# Zak's MSU SOIL SAMPLE



## Zak2883 (Apr 23, 2019)

Keep in mind my total area of lawn is 20,000sq. Ft.

I recently sent in a sample to msu and finally got my results! I've been eager to do this since I joined the forum a few months ago.

My main question is if my calculations are correct, how much fert to add and if adding all at once will be benificial or harm my lawn?

I'm thinking about adding 15 to 18 32lb bags of organic 4-4-0 similar to malorganite. Also, if I add other ferts instead what would you reccomend instead and at what rate and amount? (I.e. tripple 10 or 12 but i don't really need the potassium.)

I would like to possibly start using Malorganite but my local dealer said they are out. The fertilizer they are selling is similar at 4-4-0.

This is what MSU sent me:
---Your soil test indicates, on a yearly basis

per 1,000 sq. feet:

• Nitrogen (3 to 4 lb) is needed
• Phosphate (1.2 lb) is needed
• No lime required


----------



## Sublime (Jun 15, 2019)

If you were to be adding eighteen 32lb bags of 4-4-0, that would be a total of 23 pounds each of N and P. That comes out to 1.15lb per 1k sf, which is right where you want to be for the year for P. The story is a little different for N, though, as you'd only be about 1/3 of the way to the recommended amount. Would still need to figure out how to get down a couple more pounds over the season. I know they make 21-0-0 fertilizers which are quick release. That might be a way to get to where you need to be.

And I know that applying that much N in one app will burn your lawn. You would want to apply the N over the course of the growing season, so maybe about 0.5lb N per 1k every month or so? This is leading me to believe that even if you go with the organic, it might not be a bad idea to split it up over a few apps. The slow release N is definitely safer, but personally I'd rather be safe than sorry.

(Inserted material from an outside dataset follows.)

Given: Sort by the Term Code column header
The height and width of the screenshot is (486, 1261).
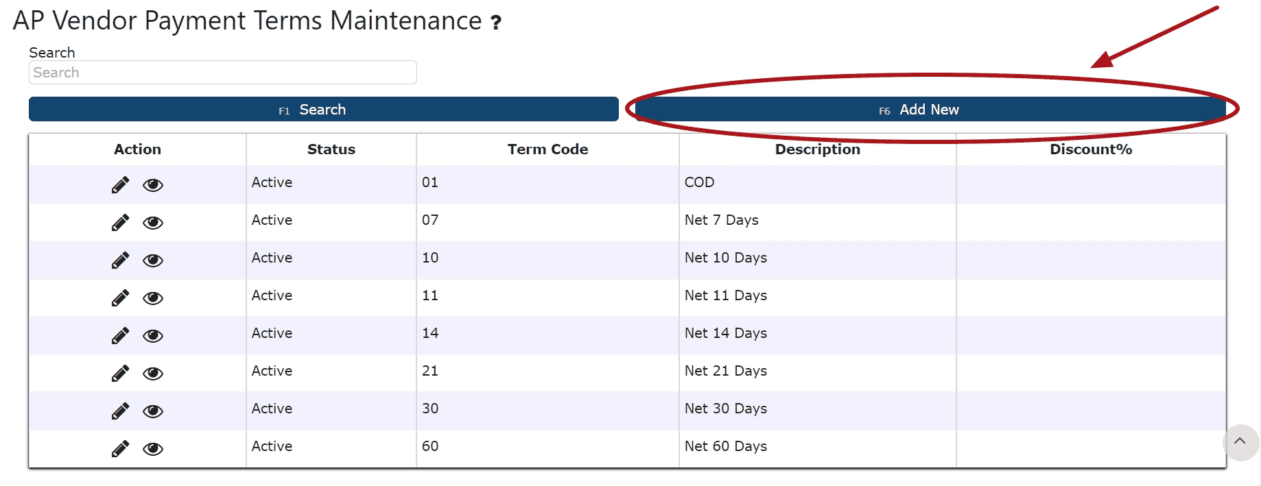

I'm just getting into this, so hopefully someone else can provide more info.


----------



## Zak2883 (Apr 23, 2019)

Just before insent this in a had been adding 2lb. Per 1000sq. Ft of nitrogen to the lawn. I was using 46-0-0. And it's looking great on top. Not sure out the root structure though and msu is still saying nitrogen is low. Going to pick the 4-4-0 up tomorrow and start adding in multiple apps in two week increments to hopefully get those numbers up. Thanks for the reply.


----------



## Sublime (Jun 15, 2019)

Zak2883 said:


> Just before insent this in a had been adding 2lb. Per 1000sq. Ft of nitrogen to the lawn. I was using 46-0-0. And it's looking great on top. Not sure out the root structure though and msu is still saying nitrogen is low. Going to pick the 4-4-0 up tomorrow and start adding in multiple apps in two week increments to hopefully get those numbers up. Thanks for the reply.


You're welcome! And the nitrogen gets used very quickly compared to the other nutrients. It spikes when you apply it, and then the grass uses it up to grow. Did they attach the test results? A lot of labs won't even test for N because it fluctuates so much, pretty much based entirely on your input. The amount they recommended is probably a standard sort of guideline for fescue.


----------



## Zak2883 (Apr 23, 2019)

Sublime said:


> You're welcome! And the nitrogen gets used very quickly compared to the other nutrients. It spikes when you apply it, and then the grass uses it up to grow. Did they attach the test results? A lot of labs won't even test for N because it fluctuates so much, pretty much based entirely on your input. The amount they recommended is probably a standard sort of guideline for fescue.


Phosphorus (P)	9 ppm	
Potassium (K)	144 ppm	
Magnesium (Mg)	268 ppm	
Calcium (Ca)	4892 ppm
CEC	27.1 meq/100 g
Soil Type	Mineral (Clay)
Soil pH	8
Lime Index	0
Organic Matter	4.6 %


----------